Feeling Workplace Burnout? 5 Ways To Increase Happiness While You Work
On a scale of 1 to 10, how happy do you feel while working? I am not talking about job satisfaction; I mean how many pleasant emotions are you feeling each day? (Emotions such as excitement, calm, amusement, and joy.) It's not realistic to feel pleasant emotions all day every day, but the goal is to feel more pleasant than unpleasant—and certainly more pleasant than painful emotions. (At work, "painful emotions" can include anger, fear, chronic stress, and so on.) My goal is to give you five powerful, proven tools to increase and sustain happiness while working.
The lines between home and work life have never been more blurred, and a lot of the "work perks" are on pause at the moment. Not to mention, human connection is the No. 1 predictor of happiness, and we are missing the spontaneous water-cooler chats, lunches, and even walks or happy hours after work.
So what can you do to combat work burnout and stress—especially during these trying times? Here, some solutions:
1. Create something in your organization that helps others.
Harvard's Annie McKee, Ph.D., wrote the book How To Be Happy at Work: The Power of Purpose, Hope, and Friendship, and in it she states, "Keep your eyes open for opportunities to join a group that is trying to solve a problem."
In every organization there are challenges and frustrations that people face. You can look for ideas that will help your boss, your colleagues, another team, or your customers.
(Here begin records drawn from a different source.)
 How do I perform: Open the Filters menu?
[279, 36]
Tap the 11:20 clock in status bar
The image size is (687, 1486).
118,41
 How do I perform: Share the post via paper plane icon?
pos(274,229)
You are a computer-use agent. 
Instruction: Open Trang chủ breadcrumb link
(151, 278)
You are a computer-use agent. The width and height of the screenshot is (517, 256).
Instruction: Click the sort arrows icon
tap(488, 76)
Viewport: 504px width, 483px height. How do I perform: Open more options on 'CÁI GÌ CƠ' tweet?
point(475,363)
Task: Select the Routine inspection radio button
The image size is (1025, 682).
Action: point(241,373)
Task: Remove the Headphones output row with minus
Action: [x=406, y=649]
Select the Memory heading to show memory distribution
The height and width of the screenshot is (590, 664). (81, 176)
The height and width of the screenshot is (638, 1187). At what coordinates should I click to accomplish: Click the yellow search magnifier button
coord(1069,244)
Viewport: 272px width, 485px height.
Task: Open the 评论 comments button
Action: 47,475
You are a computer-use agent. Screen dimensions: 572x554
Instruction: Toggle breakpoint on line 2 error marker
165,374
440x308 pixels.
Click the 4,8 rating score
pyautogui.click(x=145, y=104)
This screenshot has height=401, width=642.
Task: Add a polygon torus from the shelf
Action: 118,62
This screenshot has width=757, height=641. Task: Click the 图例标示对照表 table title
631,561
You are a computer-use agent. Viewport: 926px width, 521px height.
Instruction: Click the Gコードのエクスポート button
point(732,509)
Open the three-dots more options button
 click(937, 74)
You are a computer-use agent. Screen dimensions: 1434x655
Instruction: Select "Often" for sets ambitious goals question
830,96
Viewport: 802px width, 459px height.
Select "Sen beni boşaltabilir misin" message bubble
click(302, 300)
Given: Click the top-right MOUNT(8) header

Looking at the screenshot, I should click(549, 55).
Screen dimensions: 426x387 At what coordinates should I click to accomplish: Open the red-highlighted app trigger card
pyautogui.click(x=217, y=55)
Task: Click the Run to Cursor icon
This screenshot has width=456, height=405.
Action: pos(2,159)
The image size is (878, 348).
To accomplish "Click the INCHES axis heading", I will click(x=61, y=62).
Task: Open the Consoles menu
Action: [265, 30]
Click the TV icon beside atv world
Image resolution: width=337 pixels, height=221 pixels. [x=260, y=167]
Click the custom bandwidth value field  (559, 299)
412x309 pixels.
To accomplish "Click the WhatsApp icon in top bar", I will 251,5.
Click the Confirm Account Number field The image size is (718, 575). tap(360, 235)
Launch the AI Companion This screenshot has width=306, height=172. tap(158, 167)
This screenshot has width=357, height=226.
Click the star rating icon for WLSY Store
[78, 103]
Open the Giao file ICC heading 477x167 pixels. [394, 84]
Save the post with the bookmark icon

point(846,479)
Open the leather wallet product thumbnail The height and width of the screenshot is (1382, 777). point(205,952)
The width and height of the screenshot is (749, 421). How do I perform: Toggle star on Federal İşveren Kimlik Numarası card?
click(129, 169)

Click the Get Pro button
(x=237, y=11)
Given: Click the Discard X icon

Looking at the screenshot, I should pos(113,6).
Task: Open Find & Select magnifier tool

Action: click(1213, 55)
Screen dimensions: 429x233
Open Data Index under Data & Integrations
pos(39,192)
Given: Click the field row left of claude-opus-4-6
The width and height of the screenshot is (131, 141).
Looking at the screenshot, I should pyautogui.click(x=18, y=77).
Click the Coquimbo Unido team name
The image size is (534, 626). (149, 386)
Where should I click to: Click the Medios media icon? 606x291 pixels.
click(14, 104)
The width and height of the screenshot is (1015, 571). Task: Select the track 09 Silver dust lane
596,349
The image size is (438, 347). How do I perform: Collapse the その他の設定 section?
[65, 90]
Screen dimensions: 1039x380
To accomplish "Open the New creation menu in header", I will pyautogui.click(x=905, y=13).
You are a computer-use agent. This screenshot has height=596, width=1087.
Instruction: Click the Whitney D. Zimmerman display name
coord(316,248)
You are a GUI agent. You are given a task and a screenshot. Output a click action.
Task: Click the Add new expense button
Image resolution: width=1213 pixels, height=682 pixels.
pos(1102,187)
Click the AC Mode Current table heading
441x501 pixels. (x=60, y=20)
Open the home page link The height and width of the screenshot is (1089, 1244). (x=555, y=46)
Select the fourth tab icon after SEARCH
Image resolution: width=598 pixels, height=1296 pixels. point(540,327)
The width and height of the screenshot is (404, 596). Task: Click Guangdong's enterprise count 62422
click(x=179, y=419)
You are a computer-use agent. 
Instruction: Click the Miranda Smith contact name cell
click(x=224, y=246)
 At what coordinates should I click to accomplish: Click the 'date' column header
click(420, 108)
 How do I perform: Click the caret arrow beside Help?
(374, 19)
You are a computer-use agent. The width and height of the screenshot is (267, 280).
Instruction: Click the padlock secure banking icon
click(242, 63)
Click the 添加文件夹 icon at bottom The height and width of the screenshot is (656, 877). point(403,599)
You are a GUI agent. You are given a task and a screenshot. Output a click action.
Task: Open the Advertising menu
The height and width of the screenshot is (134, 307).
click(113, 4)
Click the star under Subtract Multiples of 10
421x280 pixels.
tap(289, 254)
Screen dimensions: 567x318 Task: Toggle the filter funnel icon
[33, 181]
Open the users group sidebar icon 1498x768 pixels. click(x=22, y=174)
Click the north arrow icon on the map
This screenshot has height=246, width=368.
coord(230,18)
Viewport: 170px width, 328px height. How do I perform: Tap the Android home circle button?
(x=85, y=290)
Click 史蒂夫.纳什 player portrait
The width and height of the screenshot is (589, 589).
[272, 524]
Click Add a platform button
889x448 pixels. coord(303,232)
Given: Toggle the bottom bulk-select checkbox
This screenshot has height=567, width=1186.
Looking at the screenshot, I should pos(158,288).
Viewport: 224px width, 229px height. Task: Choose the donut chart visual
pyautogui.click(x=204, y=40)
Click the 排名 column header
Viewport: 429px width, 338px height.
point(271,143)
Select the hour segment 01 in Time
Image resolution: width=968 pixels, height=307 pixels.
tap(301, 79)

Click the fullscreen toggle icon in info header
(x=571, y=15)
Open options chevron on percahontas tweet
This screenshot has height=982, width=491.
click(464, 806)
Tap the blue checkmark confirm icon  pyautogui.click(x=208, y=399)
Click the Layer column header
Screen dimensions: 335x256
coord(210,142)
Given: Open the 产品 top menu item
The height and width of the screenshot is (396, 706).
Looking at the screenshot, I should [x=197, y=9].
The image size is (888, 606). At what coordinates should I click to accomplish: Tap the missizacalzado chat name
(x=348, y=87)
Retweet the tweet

When you create a new process, product, or system that is helpful, you will feel pride and gratitude and grow your relationships.
2. Use your top three strengths at work daily.
Do you know your top three strengths? It's important to take a thoughtful look at yourself and your work habits so you can identify the things that set you apart—and bring you joy. These are your strengths. (You can take the free strengths finder survey here.)
Once you know your strengths, brainstorm with your boss, colleagues, and friends on how you can truly use them on a regular basis. This could mean taking on a new responsibility or joining a committee that truly aligns with who you are. Using your strengths at work will make you happier, more engaged, and more productive!
3. Put Mother Nature in your daily calendar.
It is much easier to stay inside all day while you are working from home. There are great home workouts and technology conveniences that allow us to go from sleep to eating to work to relaxation and then back to sleep. But there are numerous benefits of prioritizing time outside during your workday to both your psychological well-being and emotional well-being. One study proved that nature walks and other outdoor activities build attention and focus.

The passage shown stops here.